Immigration relief for families is in many cases tied to a petitioning family member (a principal), or in other instances, it is tied to being related to the beneficiary of a family based, employment-based, or humanitarian application (a derivative beneficiary). Since your relief is tied to another person, if a situation arises with that other person, your eligibility for relief also changes. One instance where this arises is when either the principal of a family based petition, or the principal beneficiary of another type of petition where your relief is tied to that person, dies.
It is much easier to understand this by looking at an example. If your parent is a U.S. citizen, your parent (the principal) can submit an I-130 petition for you (the beneficiary). However, if your parent dies before the I-130 petition is approved, then that petition is automatically cancelled or revoked.
Another example would be an employment based application. Say that you are married to someone whose employer is sponsoring him for a green card in the EB3 category for skilled workers through an I-140 petition. You are also eligible for a green card based on your marriage to your spouse (the beneficiary). You are considered the derivative beneficiary since you derive or get your benefits from your spouse. If your spouse dies before the employment based petition is approved, then that petition is revoked and you can no longer obtain any benefits from it.

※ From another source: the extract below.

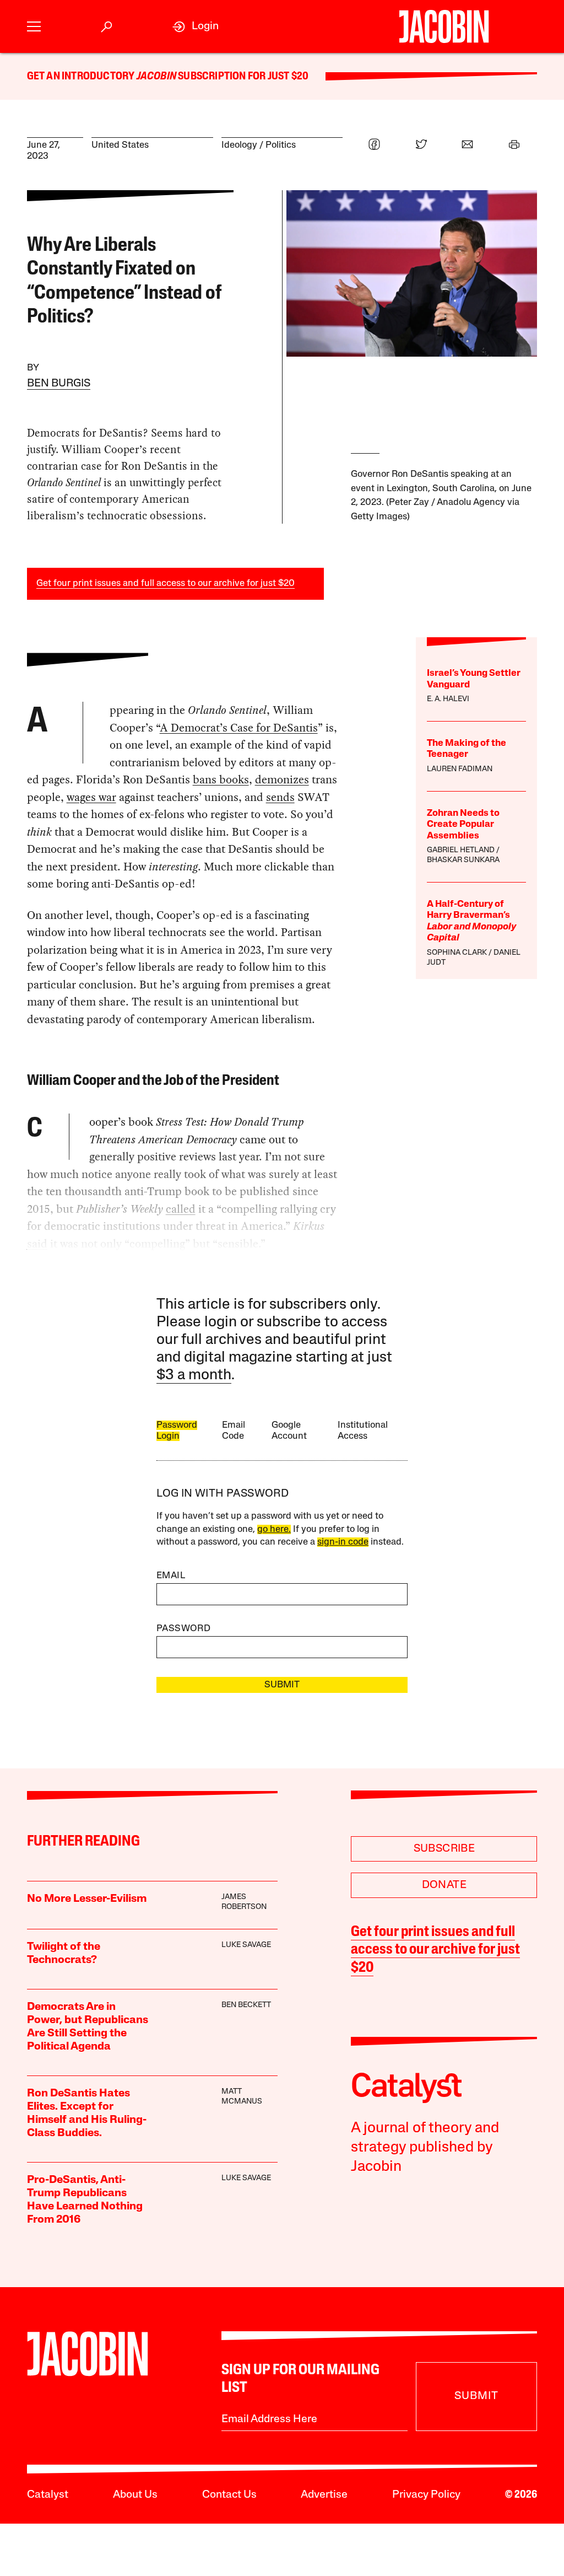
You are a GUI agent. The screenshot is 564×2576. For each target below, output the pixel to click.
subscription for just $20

If you are already living abroad, this situation would certainly have an effect on you; however, the consequences could be much more detrimental if you are already living in the U.S. and your route to obtaining legal permanent residence is suddenly terminated by the death of your relative. For this reason, there is relief for surviving relatives, also known as 204(l) relief.
In order to request 204(l) relief, you have to demonstrate to the USCIS that you were residing in the U.S. at the time your relative passed away. Residing in the U.S. does not just mean that you were visiting here; rather, you must show that your principal residence was in the United States. As long as you can demonstrate that the U.S. is your actual place of residence, you can request 204(l) relief, even if you were outside the country when your relative died.
204(l) relief is discretionary, meaning that the USCIS will not grant it if doing so would not be in the public interest. While it is a balancing test, the USCIS understand that people requesting 204(l) relief are faced with sudden, unfortunate circumstances, and will veer towards granting relief unless negative equities exist, for example any criminal convictions
204(l) relief is available to the following categories of individuals:
- Beneficiaries and Derivative Beneficiaries of Family Petitions (I-130)
- Derivative Beneficiaries of Employment Based Petitions (I-140)
- Derivative Beneficiaries of Asylum Applications
- Derivative T and U visa holder who have not yet adjusted status; if you have not yet been granted T or U derivative status and the principal dies, you are not eligible for 204(l) relief
While 204(l) relief is similar in many ways to humanitarian reinstatement, it is more expansive in many ways since the underlying I-130 petition does not need to have already been approved, it applies to a broader range of immigration applications, and there is not a requirement to meet certain humanitarian factors. On the other hand, 204(l) does not apply to anyone who was not residing in the United States at the time of his or her relative’s death; if you were living abroad and your relative died before you could apply for your green card through a family based petition, your only option would be humanitarian reinstatement.